Workplace violence / harassment restraining orders (SB 428)
SB 428 expands the ability for employers to seek restraining orders not only in cases of violence or threats, but also harassment that causes emotional distress (i.e. serious, willful, continuous conduct). This gives employees (through employers) another tool to mitigate hostile work environments.
While this is more an employer-driven tool, it reflects California’s heightened sensitivity to harassment and compounded retaliation risk.
How to Document and Protect Yourself (Step-by-step guide)
If you're concerned about retaliation, follow these practices:
1. Keep detailed contemporaneous records
- Write down dates, times, places, what was said or done, who was present
- Maintain a running chronology
- Save relevant emails, texts, voicemails, memos, performance reviews
2. Communicate in writing when possible
- Use email or written complaints rather than verbal only
- State clearly: “I believe this may violate my rights” or “I wish to report”
- Address to HR, supervisors, or anonymous hotlines, depending on the company
3. Use internal complaint systems, but preserve external options
- File formal complaints internally, requesting acknowledgment
- If internal resolution is delayed or ignored, keep proof and consider agency filing
4. Avoid premature escalation, but don’t stay silent
- Make protected activity clear, but avoid defamation
- Continue performing work as well as possible (unless unsafe)
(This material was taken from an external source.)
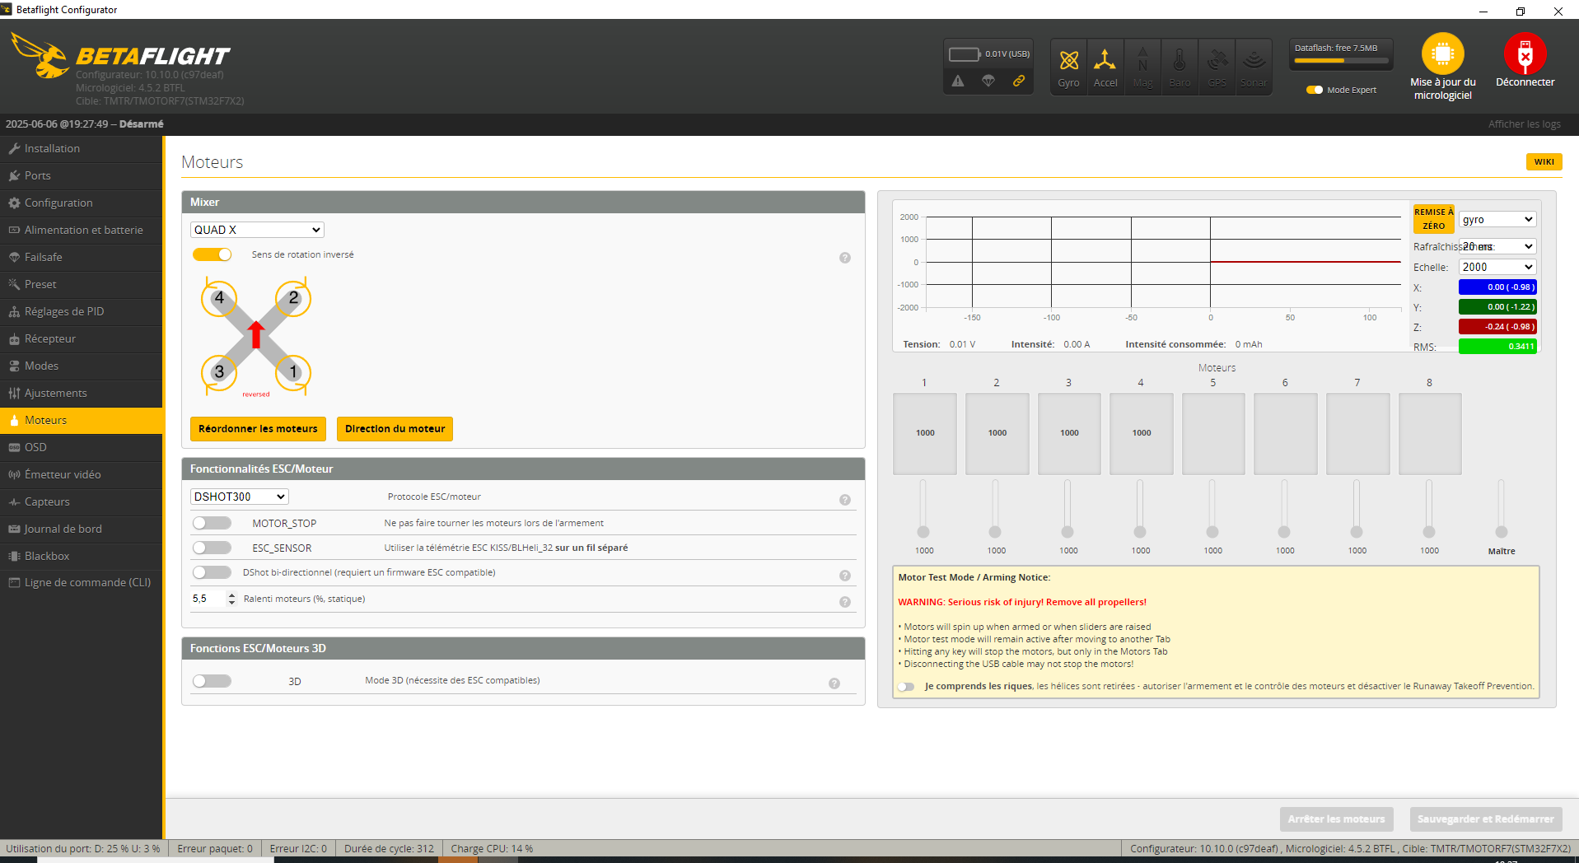This screenshot has height=863, width=1579.
Task: Open the QUAD X mixer dropdown
Action: pos(257,230)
5. Identify witnesses and gather supporting evidence
- Colleagues, clients, vendors, co-workers who saw conduct
- Copies of policies, employee handbooks, training materials
6. Know deadlines & statutes of limitation
- With the Labor Commissioner, a retaliation complaint generally must be filed within 1 year of the adverse action.
- For many FEHA claims, administrative complaint deadlines may apply
7. Seek counsel early
- An employment attorney can assess strengths, help draft documentation, and guide you in safe escalation
By proactively documenting, you increase your credibility and ability to overcome employer denials or shifting narratives.